In particular, the former FERC chair singled out Texas, Hawaii, and New York as states with the greatest opportunities to transform their distribution markets first. Texas, he said, has done a particularly good job with its almost fully deregulated market.
“Texas is probably closest to this model than any other place in the country because we have retail competition there,” Wellinghoff said. “The distribution entities still do the planning and operation of the local distribution systems, but they are much more cabined off in Texas probably than they are anyplace else.”
Hawaii could soon look to reform the utility’s role due to its high penetrations of rooftop solar, proliferation of smart grid technology, and unique market situation as an islanded energy ecosystem.
“Hawaii is a place where they are stepping back and looking at all their alternatives for running their distribution systems to minimize total costs for consumers and maximize choice,” Wellinghoff told Utility Dive. “They have a real opportunity to look at alternative [distribution] platforms.”
While Wellinghoff said he would rather see an IDSO model today in New York, he thinks they may well move toward it in the future.
New York is a potential candidate down the road in a number of years because they do want an open distribution platform, and ultimately the only way to get to that final goal is to make that platform ... independent and run by an independent entity,” he said. “I think they will see that this is ultimately necessary to achieve the full goals of REV.”
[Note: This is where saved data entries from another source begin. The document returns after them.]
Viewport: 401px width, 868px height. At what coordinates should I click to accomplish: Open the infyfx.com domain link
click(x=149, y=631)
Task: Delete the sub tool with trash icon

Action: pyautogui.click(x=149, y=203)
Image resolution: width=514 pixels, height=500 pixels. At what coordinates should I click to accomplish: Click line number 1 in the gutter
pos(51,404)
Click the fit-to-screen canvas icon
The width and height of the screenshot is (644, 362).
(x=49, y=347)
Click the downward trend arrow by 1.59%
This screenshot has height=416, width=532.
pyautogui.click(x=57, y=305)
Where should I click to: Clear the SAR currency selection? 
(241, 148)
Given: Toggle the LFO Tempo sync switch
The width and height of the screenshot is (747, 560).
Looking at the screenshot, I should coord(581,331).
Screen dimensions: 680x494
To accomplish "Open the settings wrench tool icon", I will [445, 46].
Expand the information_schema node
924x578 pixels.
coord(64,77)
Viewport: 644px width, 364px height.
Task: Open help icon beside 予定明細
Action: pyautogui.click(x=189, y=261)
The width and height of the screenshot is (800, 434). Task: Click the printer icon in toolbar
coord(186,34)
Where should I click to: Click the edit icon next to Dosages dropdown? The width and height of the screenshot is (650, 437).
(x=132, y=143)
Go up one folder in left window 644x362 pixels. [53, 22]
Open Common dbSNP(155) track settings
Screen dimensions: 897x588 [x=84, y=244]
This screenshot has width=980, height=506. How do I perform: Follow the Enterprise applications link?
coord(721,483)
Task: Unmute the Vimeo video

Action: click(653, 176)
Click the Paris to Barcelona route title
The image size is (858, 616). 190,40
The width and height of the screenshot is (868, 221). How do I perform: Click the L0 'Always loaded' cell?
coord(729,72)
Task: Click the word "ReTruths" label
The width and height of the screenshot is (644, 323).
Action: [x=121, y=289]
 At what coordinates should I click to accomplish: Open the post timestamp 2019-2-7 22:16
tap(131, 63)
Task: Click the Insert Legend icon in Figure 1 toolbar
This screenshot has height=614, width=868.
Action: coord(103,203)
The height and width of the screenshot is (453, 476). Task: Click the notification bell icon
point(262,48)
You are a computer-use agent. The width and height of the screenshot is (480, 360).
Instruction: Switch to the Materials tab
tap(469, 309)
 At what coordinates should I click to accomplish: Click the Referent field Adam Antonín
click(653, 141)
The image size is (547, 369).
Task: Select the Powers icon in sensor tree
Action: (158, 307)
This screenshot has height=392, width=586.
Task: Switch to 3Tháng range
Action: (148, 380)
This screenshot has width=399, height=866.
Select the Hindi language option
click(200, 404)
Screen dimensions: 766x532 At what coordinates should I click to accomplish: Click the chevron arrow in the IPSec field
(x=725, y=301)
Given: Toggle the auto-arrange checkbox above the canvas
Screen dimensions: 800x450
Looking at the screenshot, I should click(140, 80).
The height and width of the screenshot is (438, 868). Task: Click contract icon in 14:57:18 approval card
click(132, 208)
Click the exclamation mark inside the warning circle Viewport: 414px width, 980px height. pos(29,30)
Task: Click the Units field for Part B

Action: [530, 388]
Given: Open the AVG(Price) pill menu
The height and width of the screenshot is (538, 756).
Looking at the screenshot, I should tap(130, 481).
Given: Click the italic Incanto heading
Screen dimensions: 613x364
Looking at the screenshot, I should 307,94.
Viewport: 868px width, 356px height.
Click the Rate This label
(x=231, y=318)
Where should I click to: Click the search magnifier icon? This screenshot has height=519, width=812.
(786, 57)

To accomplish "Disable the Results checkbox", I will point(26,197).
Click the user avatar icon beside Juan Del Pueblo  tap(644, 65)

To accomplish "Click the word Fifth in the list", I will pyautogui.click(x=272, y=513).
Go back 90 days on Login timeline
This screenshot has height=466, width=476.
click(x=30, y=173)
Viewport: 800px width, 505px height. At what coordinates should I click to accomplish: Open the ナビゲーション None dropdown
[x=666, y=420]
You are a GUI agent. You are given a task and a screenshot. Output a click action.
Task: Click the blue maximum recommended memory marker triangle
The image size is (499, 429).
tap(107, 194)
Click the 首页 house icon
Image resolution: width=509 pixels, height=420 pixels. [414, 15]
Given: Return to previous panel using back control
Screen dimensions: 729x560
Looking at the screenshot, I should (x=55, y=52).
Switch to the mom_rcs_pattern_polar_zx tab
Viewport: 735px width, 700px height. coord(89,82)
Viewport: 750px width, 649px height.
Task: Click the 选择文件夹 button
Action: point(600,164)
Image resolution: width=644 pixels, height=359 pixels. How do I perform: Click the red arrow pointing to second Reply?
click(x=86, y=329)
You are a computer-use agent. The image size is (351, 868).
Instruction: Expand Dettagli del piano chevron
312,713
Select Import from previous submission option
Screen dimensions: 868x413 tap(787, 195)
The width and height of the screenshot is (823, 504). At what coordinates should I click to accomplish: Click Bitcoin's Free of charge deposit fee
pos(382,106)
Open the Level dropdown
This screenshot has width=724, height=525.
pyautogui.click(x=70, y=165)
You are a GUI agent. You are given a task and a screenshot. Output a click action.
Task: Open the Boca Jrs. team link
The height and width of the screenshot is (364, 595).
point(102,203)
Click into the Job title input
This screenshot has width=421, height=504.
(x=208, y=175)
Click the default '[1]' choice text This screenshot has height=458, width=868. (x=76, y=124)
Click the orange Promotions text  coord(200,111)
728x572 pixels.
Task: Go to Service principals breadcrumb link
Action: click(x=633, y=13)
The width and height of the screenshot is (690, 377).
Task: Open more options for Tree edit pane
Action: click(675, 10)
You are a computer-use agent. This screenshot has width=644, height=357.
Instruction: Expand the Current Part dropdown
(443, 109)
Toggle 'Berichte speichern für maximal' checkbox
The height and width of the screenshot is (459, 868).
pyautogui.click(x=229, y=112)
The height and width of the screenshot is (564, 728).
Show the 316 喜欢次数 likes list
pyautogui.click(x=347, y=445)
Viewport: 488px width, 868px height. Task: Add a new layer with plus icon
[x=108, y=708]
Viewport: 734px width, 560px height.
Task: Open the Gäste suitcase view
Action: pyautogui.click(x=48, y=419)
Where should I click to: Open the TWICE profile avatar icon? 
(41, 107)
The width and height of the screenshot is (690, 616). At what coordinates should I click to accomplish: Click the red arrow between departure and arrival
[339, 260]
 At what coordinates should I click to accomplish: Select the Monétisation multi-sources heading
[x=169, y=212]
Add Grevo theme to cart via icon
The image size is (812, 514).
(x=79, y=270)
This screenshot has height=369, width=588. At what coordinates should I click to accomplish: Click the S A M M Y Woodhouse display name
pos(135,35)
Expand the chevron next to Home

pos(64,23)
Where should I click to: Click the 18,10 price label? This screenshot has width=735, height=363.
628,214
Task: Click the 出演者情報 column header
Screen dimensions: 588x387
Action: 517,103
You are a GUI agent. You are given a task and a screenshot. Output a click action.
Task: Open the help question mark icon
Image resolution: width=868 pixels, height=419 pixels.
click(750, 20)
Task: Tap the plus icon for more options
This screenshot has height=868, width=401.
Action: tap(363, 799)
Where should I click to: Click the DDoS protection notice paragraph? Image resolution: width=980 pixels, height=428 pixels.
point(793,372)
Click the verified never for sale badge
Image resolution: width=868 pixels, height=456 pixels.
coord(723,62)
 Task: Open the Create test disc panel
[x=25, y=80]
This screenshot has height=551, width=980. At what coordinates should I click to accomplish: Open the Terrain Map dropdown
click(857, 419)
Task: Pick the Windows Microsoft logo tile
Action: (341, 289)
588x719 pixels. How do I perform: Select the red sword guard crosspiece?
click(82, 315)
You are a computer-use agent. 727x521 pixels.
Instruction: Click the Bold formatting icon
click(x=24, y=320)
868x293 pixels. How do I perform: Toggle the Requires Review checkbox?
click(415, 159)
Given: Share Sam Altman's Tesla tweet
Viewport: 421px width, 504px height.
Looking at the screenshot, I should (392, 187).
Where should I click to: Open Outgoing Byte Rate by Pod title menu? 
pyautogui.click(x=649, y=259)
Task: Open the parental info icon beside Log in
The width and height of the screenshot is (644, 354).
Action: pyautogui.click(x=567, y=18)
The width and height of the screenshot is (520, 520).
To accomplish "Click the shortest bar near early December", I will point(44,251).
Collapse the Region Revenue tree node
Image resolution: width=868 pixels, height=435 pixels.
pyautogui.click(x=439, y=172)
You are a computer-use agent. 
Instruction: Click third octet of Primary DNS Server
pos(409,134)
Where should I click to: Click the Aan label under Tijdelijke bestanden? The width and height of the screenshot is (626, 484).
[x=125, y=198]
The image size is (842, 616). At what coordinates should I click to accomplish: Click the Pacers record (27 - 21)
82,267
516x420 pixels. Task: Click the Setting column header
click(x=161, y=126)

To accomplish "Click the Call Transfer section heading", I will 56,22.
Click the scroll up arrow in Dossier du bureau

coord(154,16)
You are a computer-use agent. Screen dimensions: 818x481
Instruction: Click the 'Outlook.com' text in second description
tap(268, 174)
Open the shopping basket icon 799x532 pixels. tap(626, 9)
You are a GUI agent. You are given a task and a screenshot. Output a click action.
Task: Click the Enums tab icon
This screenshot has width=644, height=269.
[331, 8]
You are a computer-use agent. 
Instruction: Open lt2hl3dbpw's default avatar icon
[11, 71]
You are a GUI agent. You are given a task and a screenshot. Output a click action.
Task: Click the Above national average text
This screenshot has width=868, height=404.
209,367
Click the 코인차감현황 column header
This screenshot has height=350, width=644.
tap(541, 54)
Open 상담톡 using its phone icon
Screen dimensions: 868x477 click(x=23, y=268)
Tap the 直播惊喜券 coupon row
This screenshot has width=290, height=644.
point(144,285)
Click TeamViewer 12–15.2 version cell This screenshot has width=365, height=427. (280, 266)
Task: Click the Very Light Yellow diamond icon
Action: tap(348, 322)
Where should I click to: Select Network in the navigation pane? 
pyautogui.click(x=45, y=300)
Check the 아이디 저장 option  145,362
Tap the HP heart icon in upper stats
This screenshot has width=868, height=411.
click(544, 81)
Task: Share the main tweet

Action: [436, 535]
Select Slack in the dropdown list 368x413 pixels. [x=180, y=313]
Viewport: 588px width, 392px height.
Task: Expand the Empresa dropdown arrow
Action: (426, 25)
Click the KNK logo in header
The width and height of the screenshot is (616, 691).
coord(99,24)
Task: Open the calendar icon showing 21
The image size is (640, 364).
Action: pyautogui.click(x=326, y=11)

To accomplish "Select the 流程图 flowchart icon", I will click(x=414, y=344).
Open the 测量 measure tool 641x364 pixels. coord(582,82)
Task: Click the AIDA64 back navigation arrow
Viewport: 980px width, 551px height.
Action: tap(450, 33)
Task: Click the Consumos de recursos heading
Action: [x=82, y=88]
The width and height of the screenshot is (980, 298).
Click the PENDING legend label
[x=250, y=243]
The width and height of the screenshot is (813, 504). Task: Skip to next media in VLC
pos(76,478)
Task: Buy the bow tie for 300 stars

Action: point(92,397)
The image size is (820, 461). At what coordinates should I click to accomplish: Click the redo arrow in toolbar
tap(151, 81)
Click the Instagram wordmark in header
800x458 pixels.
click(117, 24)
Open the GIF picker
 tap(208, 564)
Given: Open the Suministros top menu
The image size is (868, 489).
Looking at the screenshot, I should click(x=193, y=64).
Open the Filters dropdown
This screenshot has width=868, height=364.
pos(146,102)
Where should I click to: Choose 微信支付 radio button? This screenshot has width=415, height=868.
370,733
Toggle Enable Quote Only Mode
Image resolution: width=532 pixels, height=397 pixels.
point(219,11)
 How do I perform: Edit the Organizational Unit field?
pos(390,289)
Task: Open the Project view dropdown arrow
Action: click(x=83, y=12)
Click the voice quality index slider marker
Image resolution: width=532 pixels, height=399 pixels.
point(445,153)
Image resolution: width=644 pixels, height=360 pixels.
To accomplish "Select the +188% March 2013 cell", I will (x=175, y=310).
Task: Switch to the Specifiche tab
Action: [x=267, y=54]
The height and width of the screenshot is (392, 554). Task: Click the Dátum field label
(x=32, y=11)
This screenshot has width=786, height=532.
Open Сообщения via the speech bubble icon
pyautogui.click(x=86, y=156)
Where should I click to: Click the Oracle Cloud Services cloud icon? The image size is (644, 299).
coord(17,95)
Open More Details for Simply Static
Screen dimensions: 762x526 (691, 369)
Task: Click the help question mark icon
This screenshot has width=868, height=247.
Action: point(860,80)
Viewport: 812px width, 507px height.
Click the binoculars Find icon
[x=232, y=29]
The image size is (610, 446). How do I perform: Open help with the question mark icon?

While three states may seem like a drop in the bucket in terms of U.S. energy policy, the former FERC chair says this is only the beginning. The reforms that catch on in the proactive states will soon enough trickle into the slower ones.
“Utilities are going to be forced to change the model,” he said. “They will have no choice.
Editor's note: This post has been updated to reflect comments from SDG&E spokesperson Hanan Eisenman.